Our study has several limitations. The mean number of steps and the effect of the pedometer on improving step count were lower than expected, and the study was underpowered to detect such a small difference. The study was not masked for practical reasons; however, the observation bias should favor increased steps in the immediate pedometer group, which was not seen. Adherence to the intervention (ie, increased activity and wearing the pedometer) was the primary challenge, and measuring adherence was difficult. However, adherence is the primary challenge in clinical practice, and this study attempts to reflect a practical approach that can be used in a clinical setting. A more intensive intervention may have had a greater effect on step count. The completion rates in both the immediate pedometer group and the delayed pedometer group were 80% and 90%, respectively, with slightly more attrition in the immediate pedometer group. We imputed the data using last observation carried forward, which might introduce bias into the analysis. The generalizability of the study may be restricted because our regional population is predominantly white and highly educated,38 and our sample was predominantly white.
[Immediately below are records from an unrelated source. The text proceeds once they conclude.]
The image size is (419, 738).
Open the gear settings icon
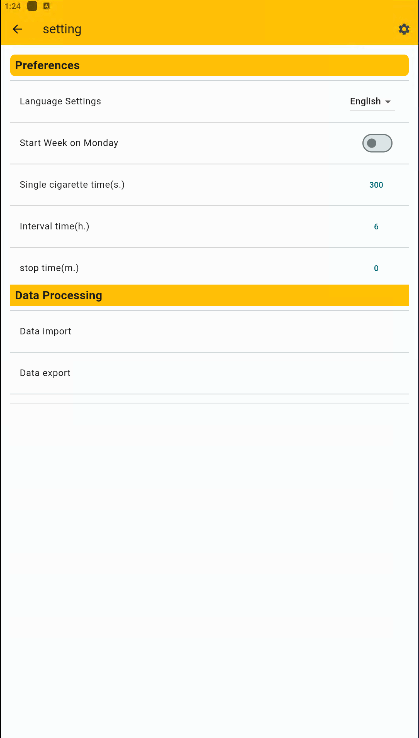coord(404,29)
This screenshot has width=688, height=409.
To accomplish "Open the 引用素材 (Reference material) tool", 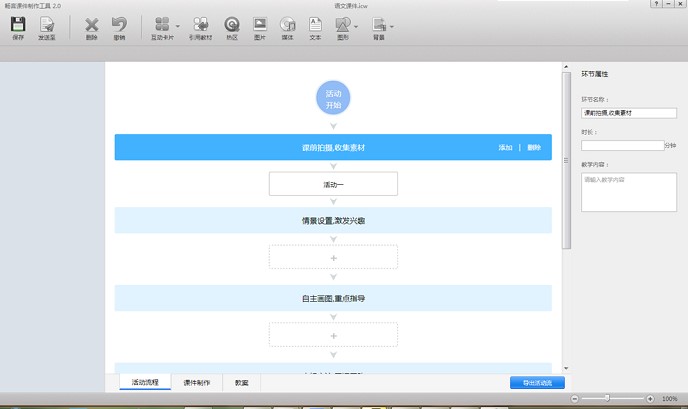I will pyautogui.click(x=201, y=25).
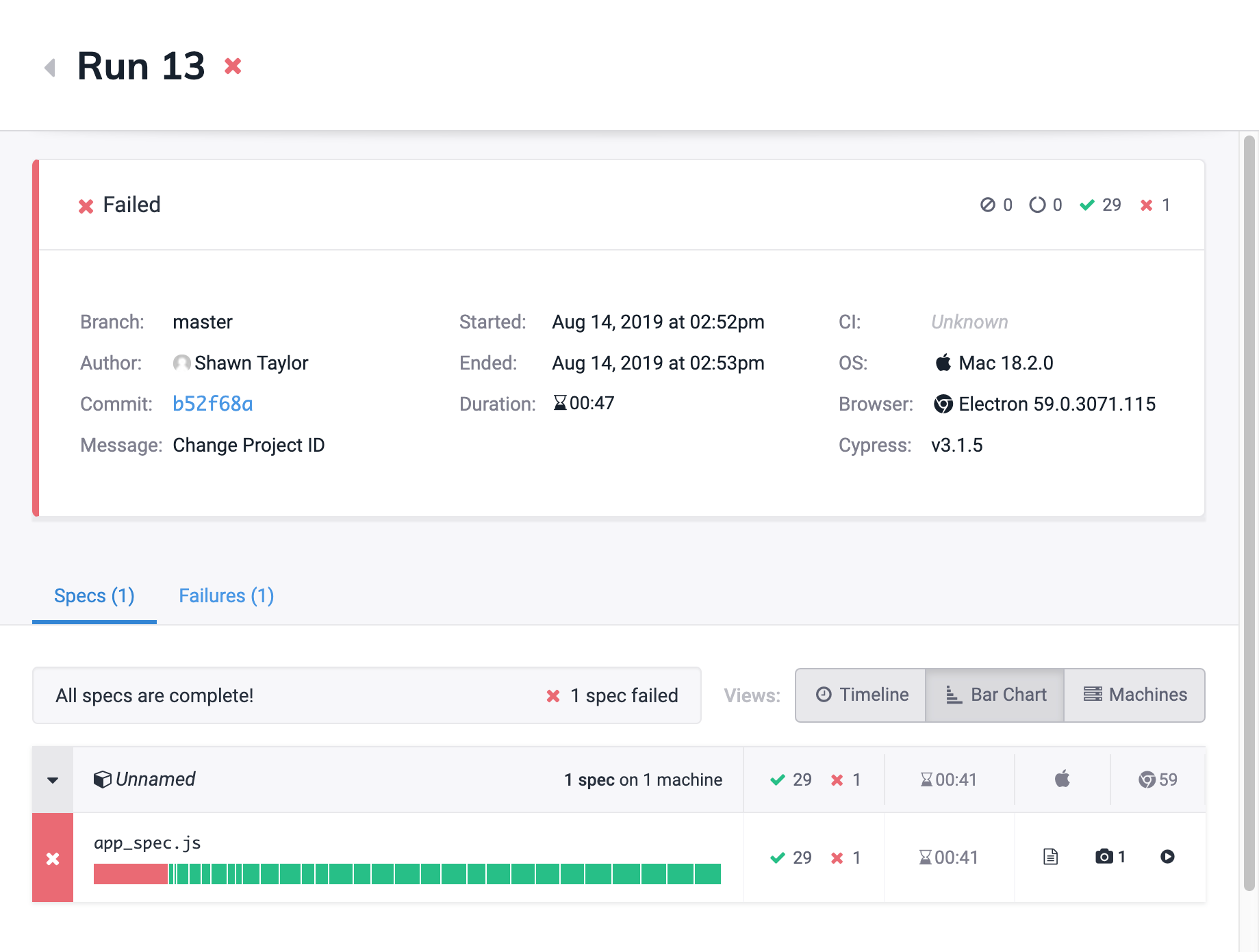Collapse the Unnamed spec group
Screen dimensions: 1259x952
(53, 780)
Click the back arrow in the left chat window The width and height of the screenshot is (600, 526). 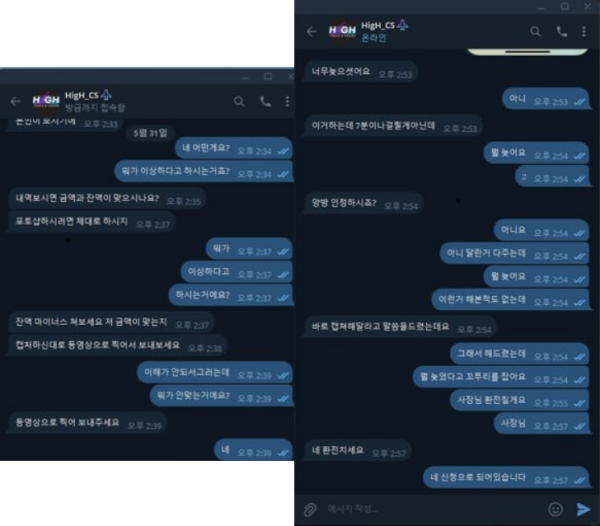[15, 101]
We did not observe a significant difference in step count between participants with immediate or delayed use of a pedometer with a goal-setting program. We also did not find within-group changes in step count from before to after starting the program in either group. We did note an increase in gait speed and grip strength, but the clinical utility of these findings will have to be determined. The clinical implications involve the recommendations of pedometer use in this population. Pedometers may have much less or no utility in this group. Different interventions may be required to increase activity and step count in this population. Ultimately, patients will continue to use pedometers in the general community, because it is an inexpensive intervention; however, for this overweight, multimorbid population, the effectiveness of this intervention was not demonstrated by our study. Future work may involve a more intensive pedometer regimen with a potential online goal-setting program and potentially a longer period of intervention. Future work may also focus on identifying the population that most benefits from the intervention.
This publication was supported by Grant Number UL1 TR000135 from the National Center for Advancing Translational Sciences (NCATS). Its contents are solely the responsibility of the authors, and do not necessarily represent the official views of the National Institutes of Health. We also acknowledge the Department of Medicine for support.
The authors report no conflicts of interest in this work.